Throughout a previous couple of days, Valve has been prodding the arrival of a patched-up variant of adored Counter-Strike outline 2, and yesterday they spilled the full beans on the new facelift. Valve's been invigorating old Counter-Strike maps for some time now, trying to keep CS: GO looking as present day as could be expected under the circumstances, yet upsetting Dust 2 is more of a hazardous recommendation than changing less-played maps like Train. 

The more dearest a guide is, the bigger the potential kickback will be. Tidy 2 has been a staple of an aggressive play for more than 15 years and was by a wide margin the most played guide in the diversion until the point that its expulsion from the dynamic guide pool back in February. 
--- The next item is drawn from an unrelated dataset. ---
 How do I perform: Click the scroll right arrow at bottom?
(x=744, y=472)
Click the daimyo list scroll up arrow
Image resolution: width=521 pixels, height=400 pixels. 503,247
It's not astonishing, at that point, that valves improve is so preservationist. While every one of the advantages has been supplanted with higher-res, higher-poly ones, accomplishing the objective of aligning the guide with present-day graphical desires, changes to the way the guide plays are humble.
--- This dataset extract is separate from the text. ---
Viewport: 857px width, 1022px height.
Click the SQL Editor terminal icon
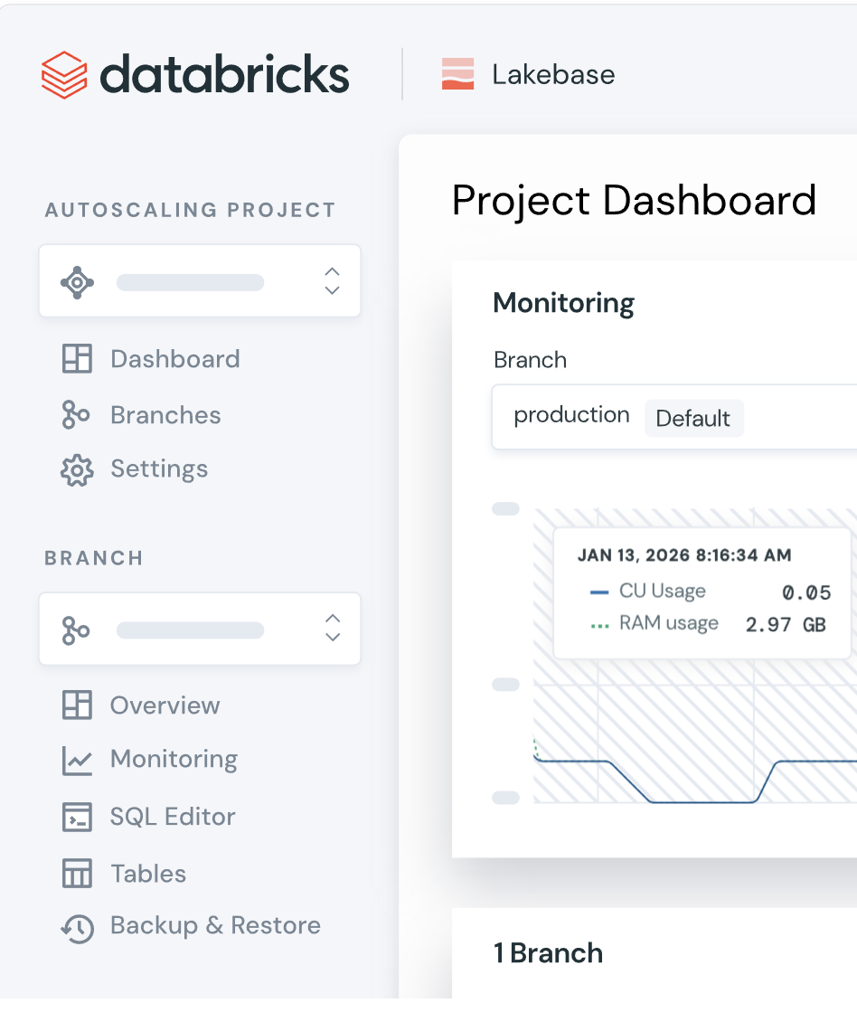click(77, 817)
The greatest change is to the visual lucidity, which has been enhanced over the guide. The vast majority of the dim or caught up with looking ranges that enabled players to mix in with their environment have been lit up: the passages prompting B are substantially brighter on account of another open roof, and a great deal of the containers all through the guide have been hung in white fabric to better stand out from player models. Bombsite An advantages from the erasure of the occupied with looking entryways at the back of A long, and some cleanup of the divider enrichment along the catwalk. These will undoubtedly be uncontroversial changes and are in accordance with what Valve has been doing with the other guide facelifts. 
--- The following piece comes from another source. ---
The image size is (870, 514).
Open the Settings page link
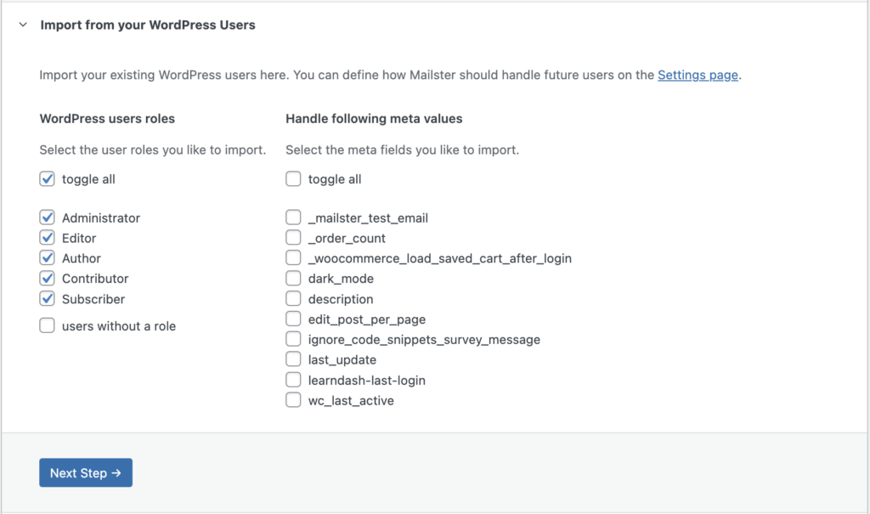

There's additionally been some presence of mind cleanup work that presumably should've happened years back. Stuff like augmenting the window from CT generate into B site, and disentangling the platform close CT-side mid entryways, feels like entirely fundamental personal satisfaction enhancements that will keep more up to date players from stalling out on odd geometry or having their shots look off of irregular channels.




Be that as it may, Valve appears to have hit a decent adjust with this refresh. It's a solid upgrade that rolls out some humble however fascinating improvements without reexamining the wheel. From a simple visual point of view, the new Dust 2 is wonderful, and irrefutably a redesign from the past emphasis. The psychological oppressors have likewise gotten new higher-constancy player models as a major aspect of the arrangement, and they're a major change over the dated look of the current models. (Puzzlingly, the CT models have not gotten a similar treatment so far.)